(Beginning of Available data)
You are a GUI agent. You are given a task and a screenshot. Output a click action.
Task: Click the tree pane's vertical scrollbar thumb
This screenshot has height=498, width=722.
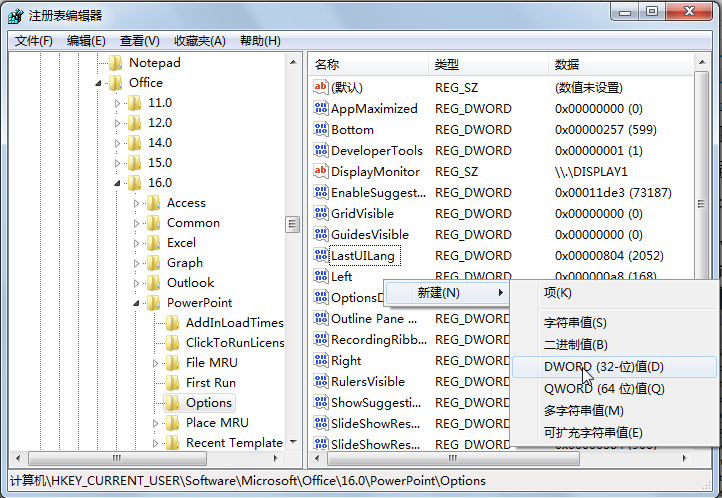tap(292, 225)
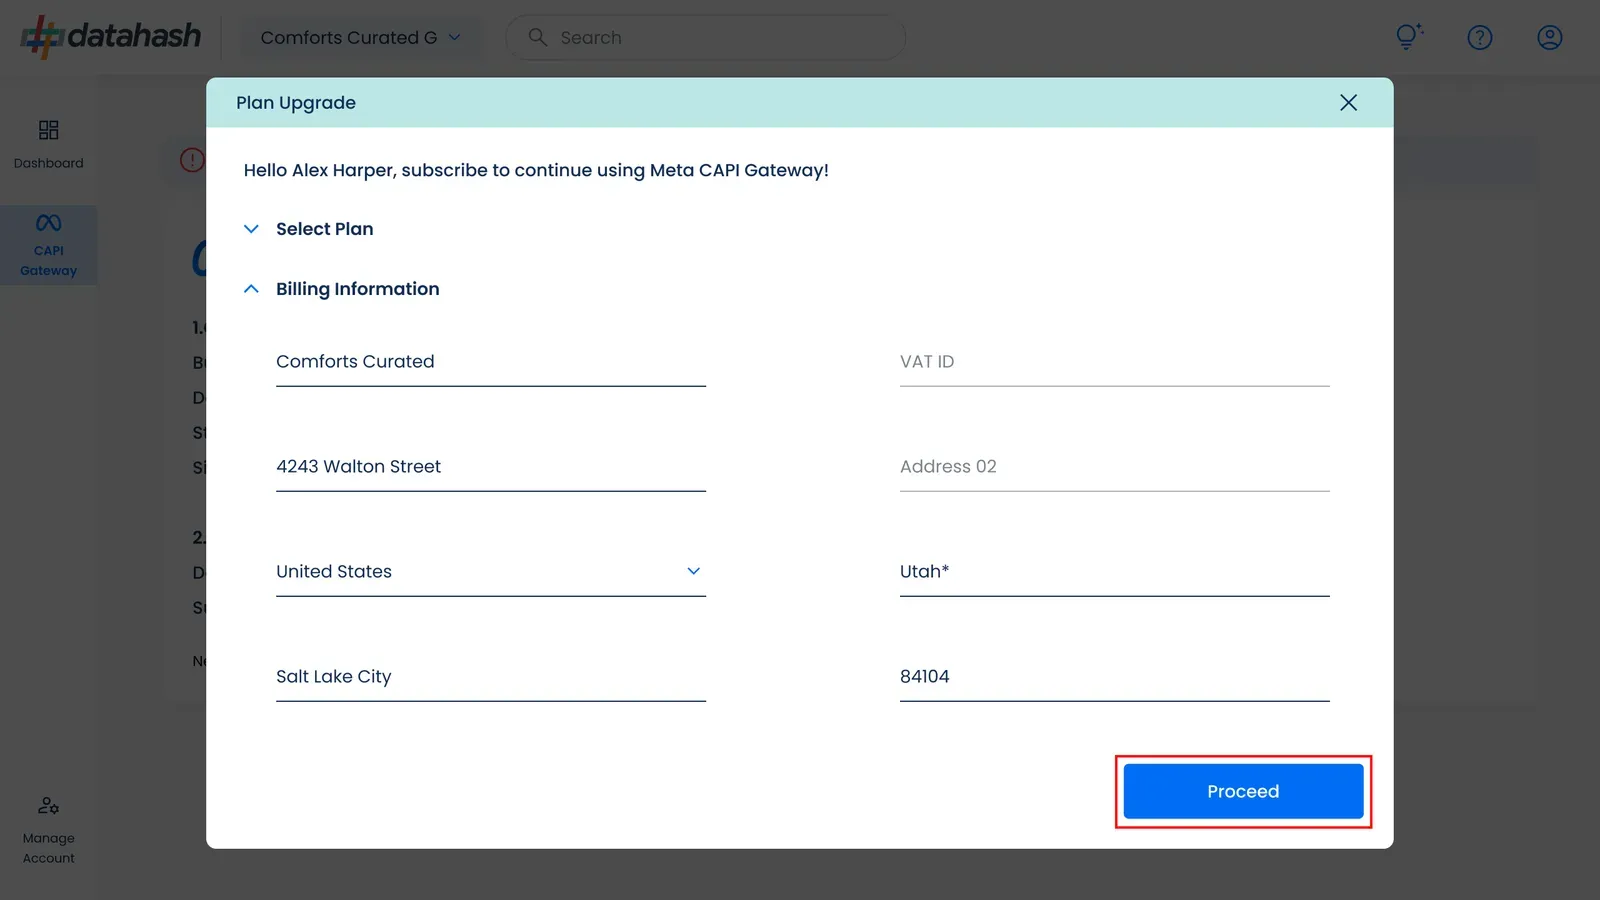Open the Comforts Curated G account dropdown
Viewport: 1600px width, 900px height.
361,38
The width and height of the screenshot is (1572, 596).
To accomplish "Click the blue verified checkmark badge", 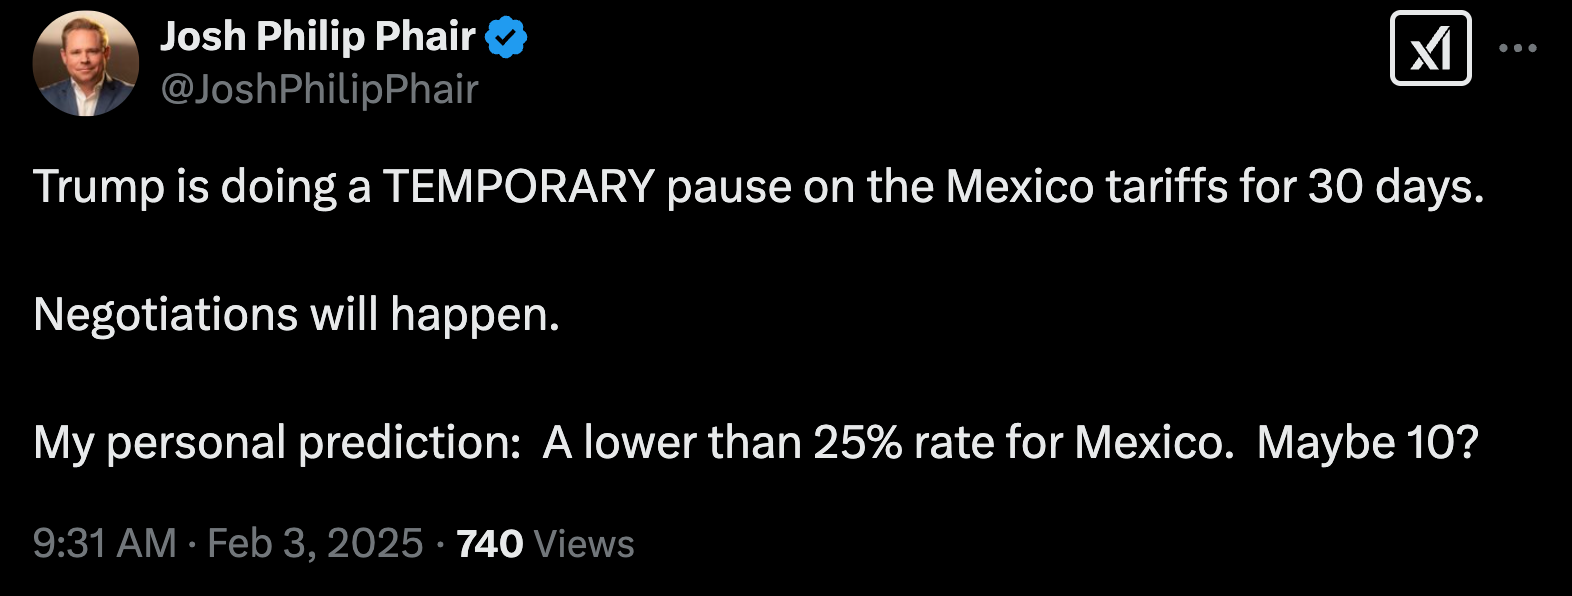I will (x=506, y=37).
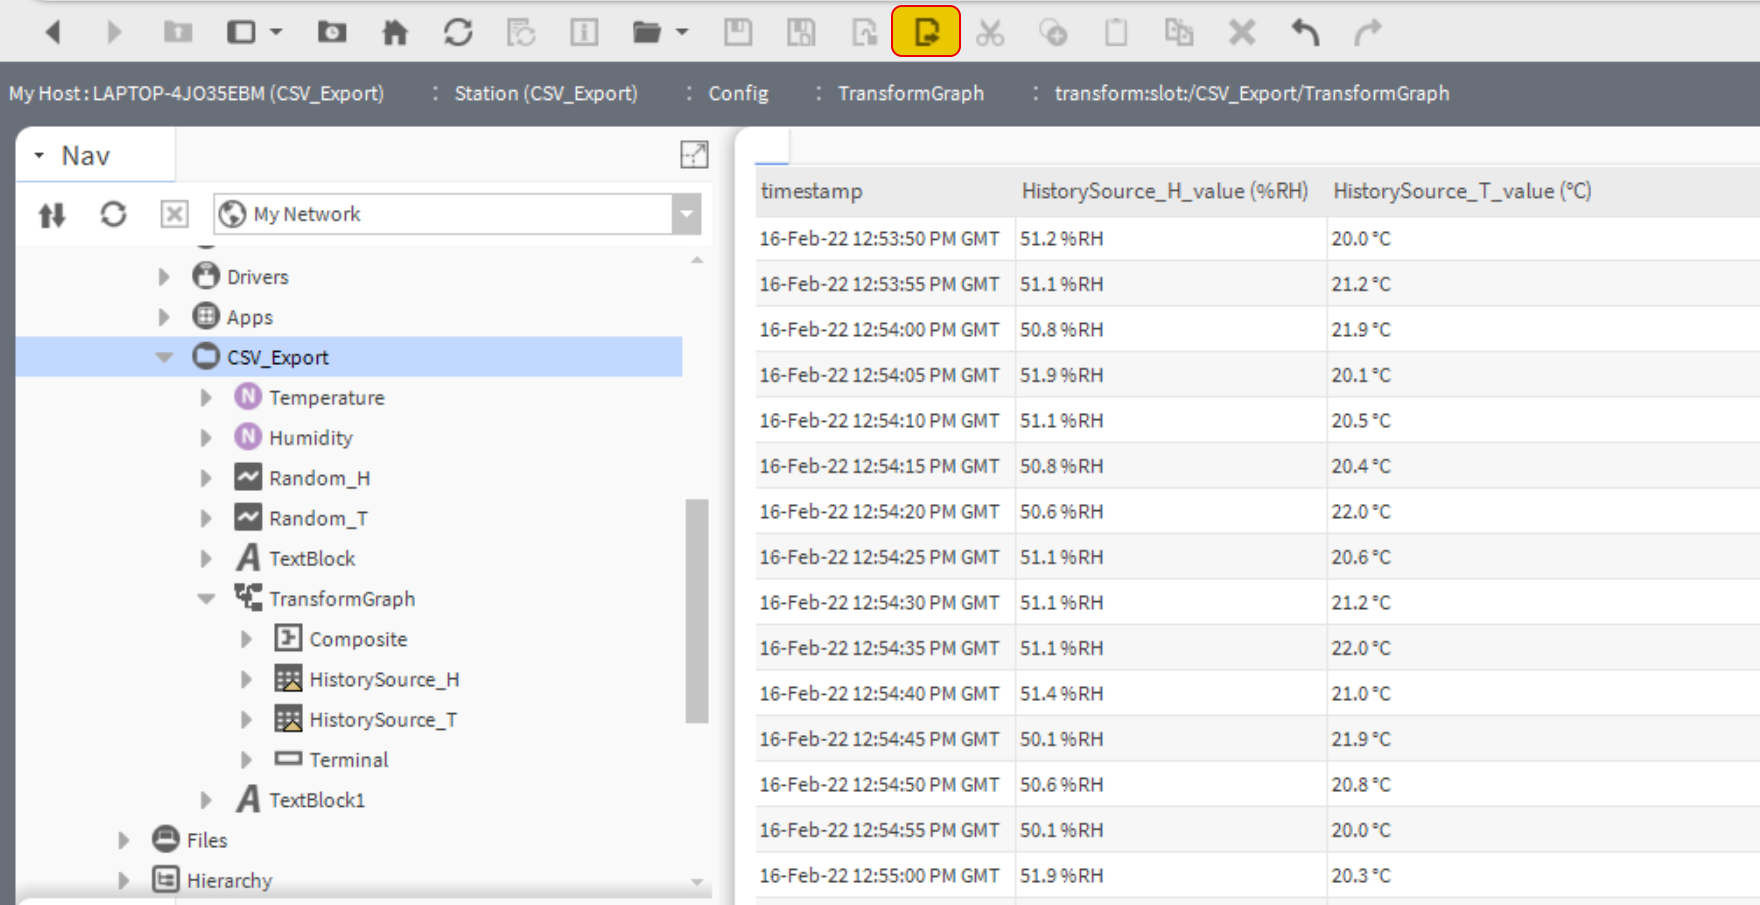Open the Nav side bar menu

coord(39,156)
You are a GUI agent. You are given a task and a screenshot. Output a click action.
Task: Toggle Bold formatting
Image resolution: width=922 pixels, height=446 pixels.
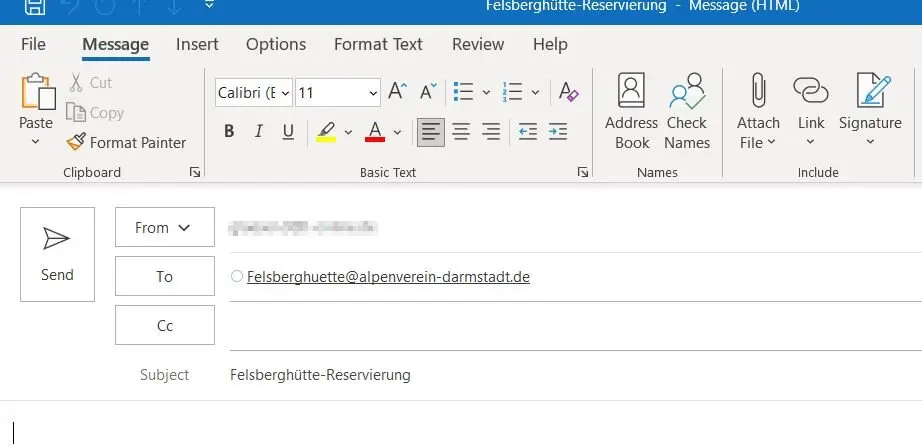click(x=229, y=131)

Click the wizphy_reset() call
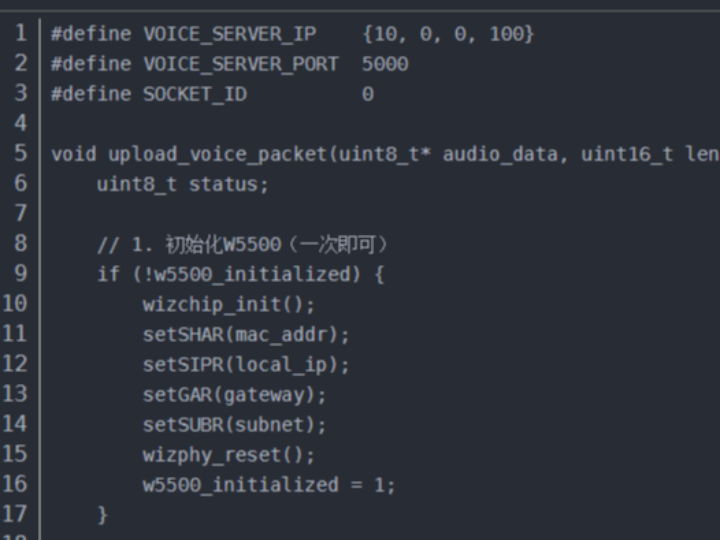tap(229, 454)
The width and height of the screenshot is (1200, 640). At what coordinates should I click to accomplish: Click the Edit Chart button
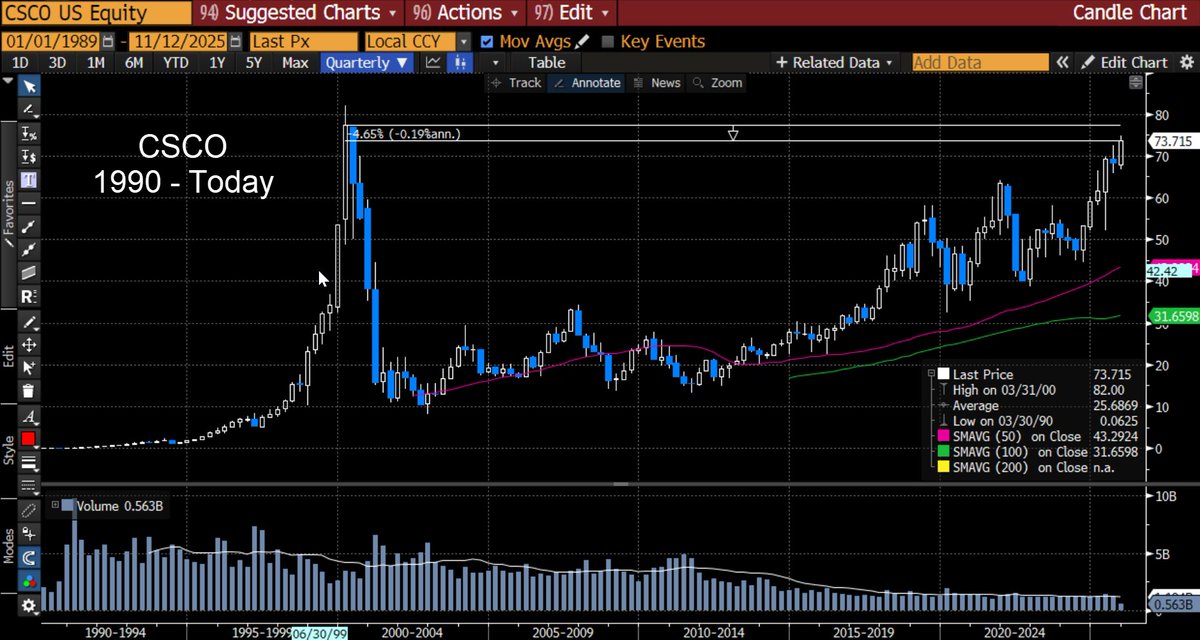1133,62
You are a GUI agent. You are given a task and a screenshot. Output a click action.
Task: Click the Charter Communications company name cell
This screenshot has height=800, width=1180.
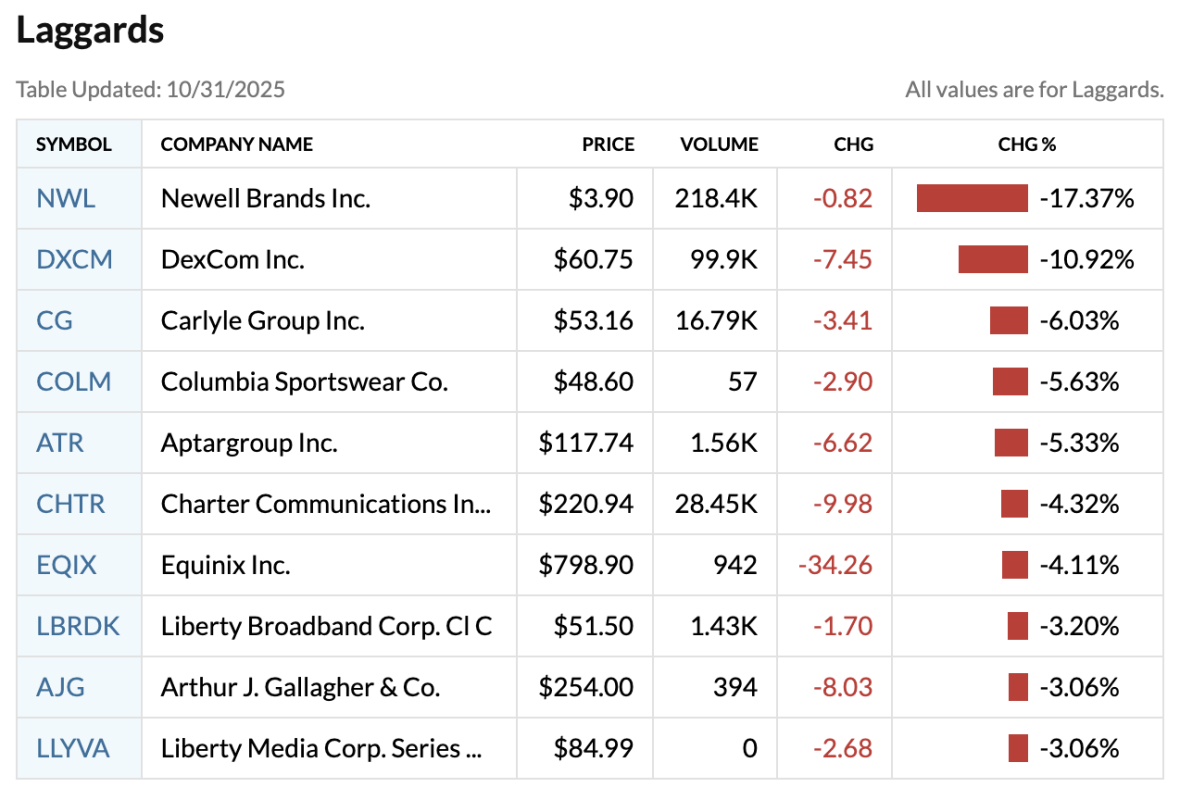[326, 504]
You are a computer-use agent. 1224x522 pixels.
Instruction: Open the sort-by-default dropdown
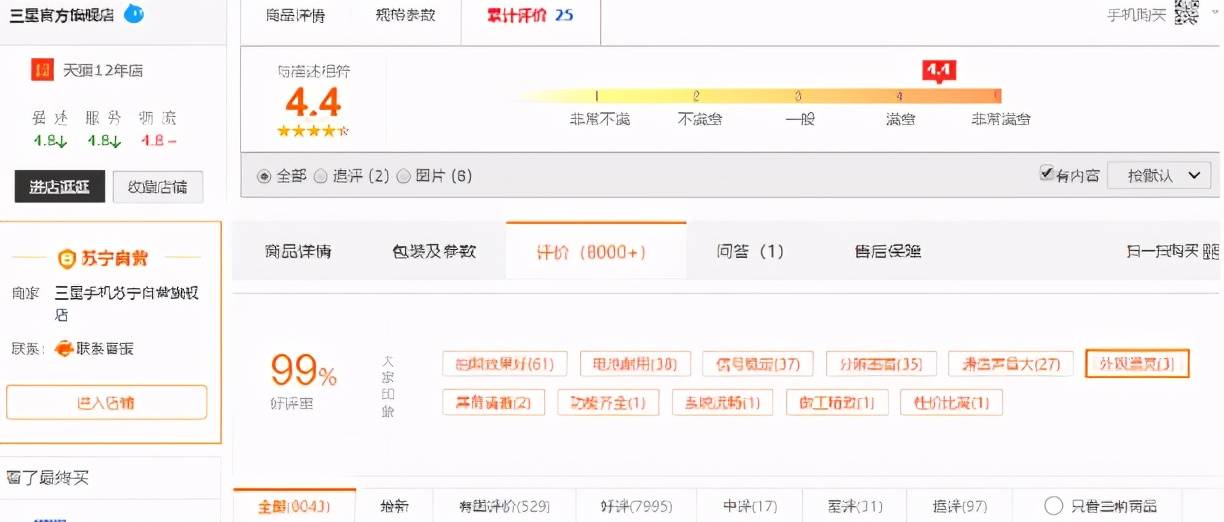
(End of Available data)
**The task**
Take the line containing "This screenshot has height=800, width=1180." as the first and the last line of the records as the end. Print every line in that span exactly, leaving out pictures.

**Response area**
This screenshot has height=800, width=1180.
[326, 504]
You are a computer-use agent. 1224x522 pixels.
Instruction: Open the sort-by-default dropdown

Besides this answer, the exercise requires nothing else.